Norconex / crawlers

Norconex Crawlers (or spiders) are flexible web and filesystem crawlers for collecting, parsing, and manipulating data from the web or filesystem to various data repositories such as search engines.
https://opensource.norconex.com/crawlers
Apache License 2.0
183 stars 68 forks source link

References removed because of (java.net.SocketException: Connection reset) #316

Closed OkkeKlein closed 7 years ago

OkkeKlein commented 7 years ago

Can this exception maybe not lead to all orphans being removed?

essiembre commented 7 years ago

Are you using version 2.6.x ? By default orphans are always processed (i.e., re-crawled) since 2.6.0, even if a "parent" page generates an exception. The exception to this is if the parent page times out more than once in a row, then it will be "deleted" from cache and its children will be considered orphans. Do you have <orphansStrategy> set to DELETE by any chance?

Child pages are only be considered orphans when the parent page gets deleted. To prevent parent page deletion on timeouts, you can set your "spoiled" reference strategy to IGNORE for pages with a bad status (default is to "grace" them once). Like this (part of crawler config):

  <spoiledReferenceStrategizer>
    <mapping state="BAD_STATUS" strategy="IGNORE" />
  </spoiledReferenceStrategizer>

Have a look at GenericSpoiledReferenceStrategizer

If the above does not help you and you can reproduce easily with your config, can you please share it?

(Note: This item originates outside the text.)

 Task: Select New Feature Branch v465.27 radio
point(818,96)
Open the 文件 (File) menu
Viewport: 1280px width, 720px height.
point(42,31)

OkkeKlein commented 7 years ago

Yes I am deleting orphans and bad_status was grace once with 2.6.

It seems to me the grace once didn't work as the previous crawl had finished successfully. Or am I misunderstanding and it means a retry within the same crawl session didn't complete successfully?

The reference was not imported, as I only use it for links, if that matters.

Should the logs show something when first attempt failed (grace once)?

essiembre commented 7 years ago

It will not attempt to re-crawl within the same crawl session. You will get an entry in the logs if you set this to DEBUG in log4j.properties:

log4j.logger.com.norconex.collector.core.crawler.AbstractCrawler=DEBUG

The message will look something like this:

[CrawlerName]: this spoiled reference is being graced once [...]

If you frequently get timeouts Putting BAD_STATUS to IGNORE may be your best bet. Pages that no longer exist (404) will still trigger a deletion request on the committer if you have NOT_FOUND to DELETE (which is the default setting).

OkkeKlein commented 7 years ago

Yeah, might as well set it to IGNORE. Thanx.